Instructions for the task: Please reproduce the passage about boredom on long drives word for word, from its title through its final sentence.

Source passage:
----------
Go Find Boredom

By all accounts our first child has been an incredibly ‘easy’ baby (I’m now frantically knocking on wood for daring to type that).  I guess she is a technically a toddler at eighteen months of age.  We have a very short list of areas that Merriam really gives us challenge.  One of those areas though is travel because she just does NOT like to sleep in the car.  We of course live in a remote area so long drives are just a part of life.  My wife Sora is a magician at keeping Merriam entertained while we drive, she even bought her an old television remote at the secondhand store to play with and help her learn numbers and letters.  There does inevitably come that time though when we have to try to get Merriam to nap on the road.  Sora goes to work with all kinds of tricks and once this process starts, I better not make a peep from the driver’s seat.  Once she actually goes to sleep, I am on double probation from any activities that could produce noise.  So, time after time, I find myself driving in complete silence.  No talking with Sora, no music, no podcasts, no outrageous talk radio, even mindlessly pulling pretzels from plastic is frowned upon.  I just drive, and I am bored.

There is always initial frustration with this feeling.  Seems wasteful to me that Sora and I could use this time to chat casually or talk over something of importance we have been trying to find time for.  I always have one or two podcasts I have been eagerly anticipating.  There is no shortage of goings-on in the world of late I try to stay up on.  But there I am, jailed from all of that.  I huff and accept my fate.  I turn to the scenery when road conditions allow.  We are fortunate to often be driving through some pretty incredible landscapes.  I usually have a thought or two about how I should not be complaining about taking in these views.  Then through the hum of tires I suddenly find myself rolling through thoughts that have nothing to do with my surroundings.  Somehow, I am now reflecting on something I have read, mulling over a workout an athlete ran recently, or critiquing a botched hunt of mine from last season.  From this fertile ground ideas start to grow.  I just drive, but now I am creating.
----------
Supplied information:

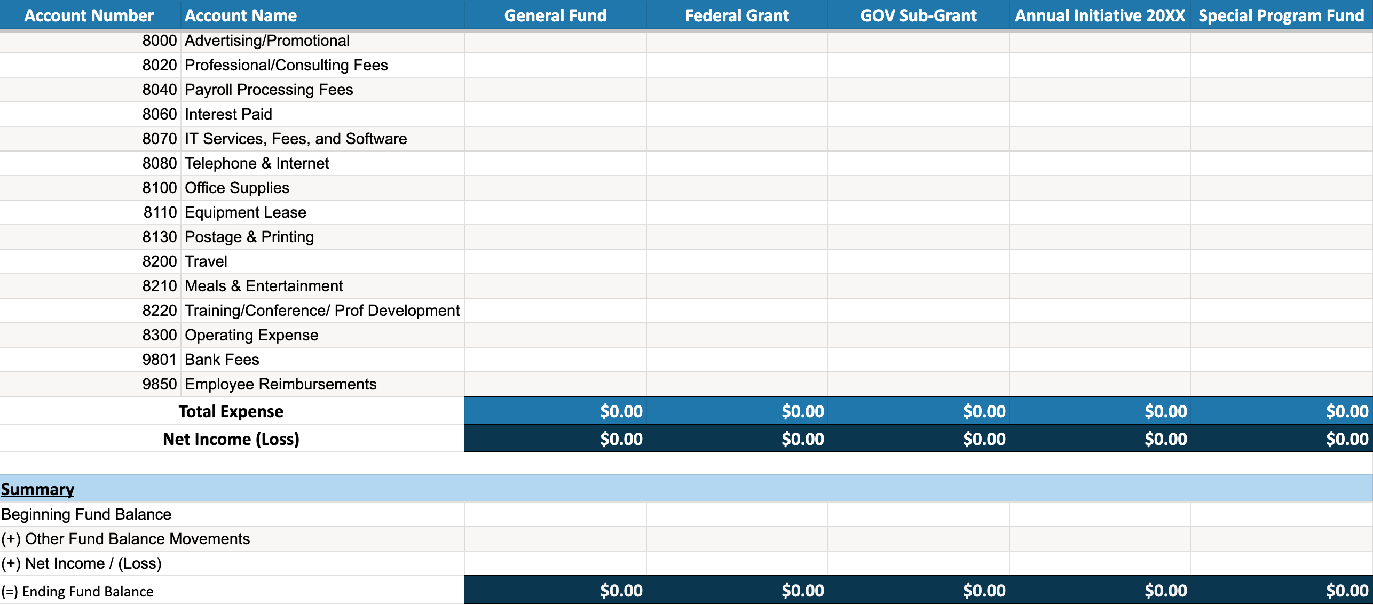Select the Annual Initiative 20XX header
The image size is (1373, 605).
1100,15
----------
Result of this exercise:
Go Find Boredom

By all accounts our first child has been an incredibly ‘easy’ baby (I’m now frantically knocking on wood for daring to type that).  I guess she is a technically a toddler at eighteen months of age.  We have a very short list of areas that Merriam really gives us challenge.  One of those areas though is travel because she just does NOT like to sleep in the car.  We of course live in a remote area so long drives are just a part of life.  My wife Sora is a magician at keeping Merriam entertained while we drive, she even bought her an old television remote at the secondhand store to play with and help her learn numbers and letters.  There does inevitably come that time though when we have to try to get Merriam to nap on the road.  Sora goes to work with all kinds of tricks and once this process starts, I better not make a peep from the driver’s seat.  Once she actually goes to sleep, I am on double probation from any activities that could produce noise.  So, time after time, I find myself driving in complete silence.  No talking with Sora, no music, no podcasts, no outrageous talk radio, even mindlessly pulling pretzels from plastic is frowned upon.  I just drive, and I am bored.

There is always initial frustration with this feeling.  Seems wasteful to me that Sora and I could use this time to chat casually or talk over something of importance we have been trying to find time for.  I always have one or two podcasts I have been eagerly anticipating.  There is no shortage of goings-on in the world of late I try to stay up on.  But there I am, jailed from all of that.  I huff and accept my fate.  I turn to the scenery when road conditions allow.  We are fortunate to often be driving through some pretty incredible landscapes.  I usually have a thought or two about how I should not be complaining about taking in these views.  Then through the hum of tires I suddenly find myself rolling through thoughts that have nothing to do with my surroundings.  Somehow, I am now reflecting on something I have read, mulling over a workout an athlete ran recently, or critiquing a botched hunt of mine from last season.  From this fertile ground ideas start to grow.  I just drive, but now I am creating.